Pirates ran riot in the North Atlantic and Indian Ocean in The Golden Age of Piracy, circa 1650s to 1720s. The era is subdivided into three phases. The Buccaneering Period, circa 1650 to 1680, was dominated by Anglo-French pirates who preyed mostly on Spanish settlements and shipping in the Caribbean. Then came the Pirate Round in the 1690s, which saw a spike in Indian Ocean and Red Sea attacks. Finally came the Post-Spanish-Succession period, from 1715 to 1726, dominated by English privateers and sailors who found themselves unemployed at the end of the War of the Spanish Succession, and turned to piracy. They fell with a will upon shipping in the Caribbean, North American eastern seaboard, and African coasts. Below are nineteen fascinating but lesser known facts about some of the Golden Age of Piracy’s scariest pirates.

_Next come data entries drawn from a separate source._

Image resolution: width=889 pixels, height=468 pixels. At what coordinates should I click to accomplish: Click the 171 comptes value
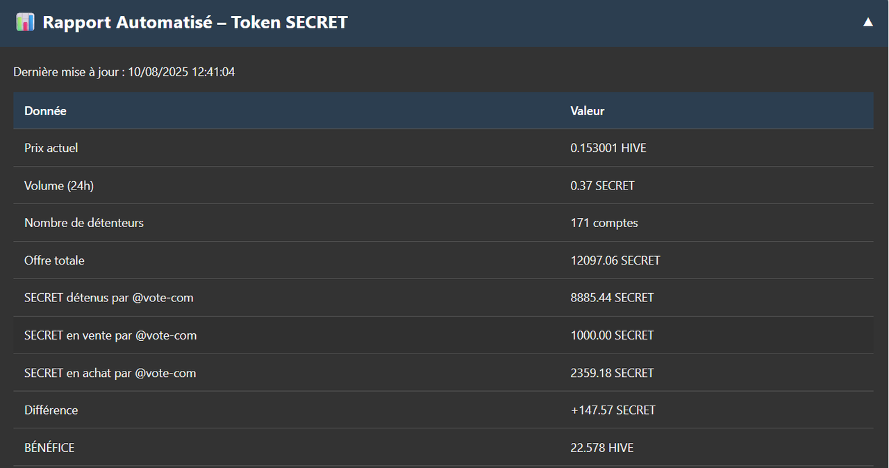[604, 223]
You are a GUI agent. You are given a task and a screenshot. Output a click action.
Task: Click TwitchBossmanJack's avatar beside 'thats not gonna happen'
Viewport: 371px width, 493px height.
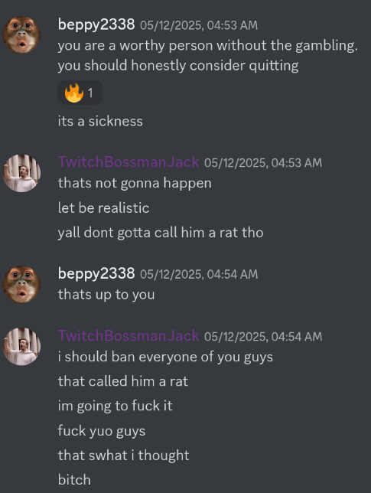coord(21,173)
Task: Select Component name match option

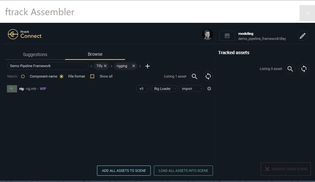Action: tap(23, 76)
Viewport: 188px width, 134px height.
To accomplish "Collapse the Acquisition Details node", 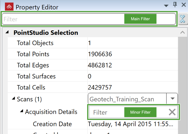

19. History’s Luckiest Pirate?

John Avery (circa 1655 – disappeared 1699), also known as Henry Every, Long Ben, and Captain Bridgeman, was one of history’s luckiest pirates. Not only did he successfully pull off one of the most lucrative heists in the history of piracy, Avery was one of the few major pirates not killed in battle or arrested and executed. Instead, he reportedly managed to escape clean, and retire with his loot. Daniel Defoe modeled the hero of his 1720 novel, Life, Adventures, and Pyracies, of the Famous Captain Singleton, after Avery. His life also inspired a popular play, The Successful Pyrate, about a fortunate outlaw of the sea who manages to retire after one year of piracy, and lives the rest of his life under an assumed name as a wealthy man.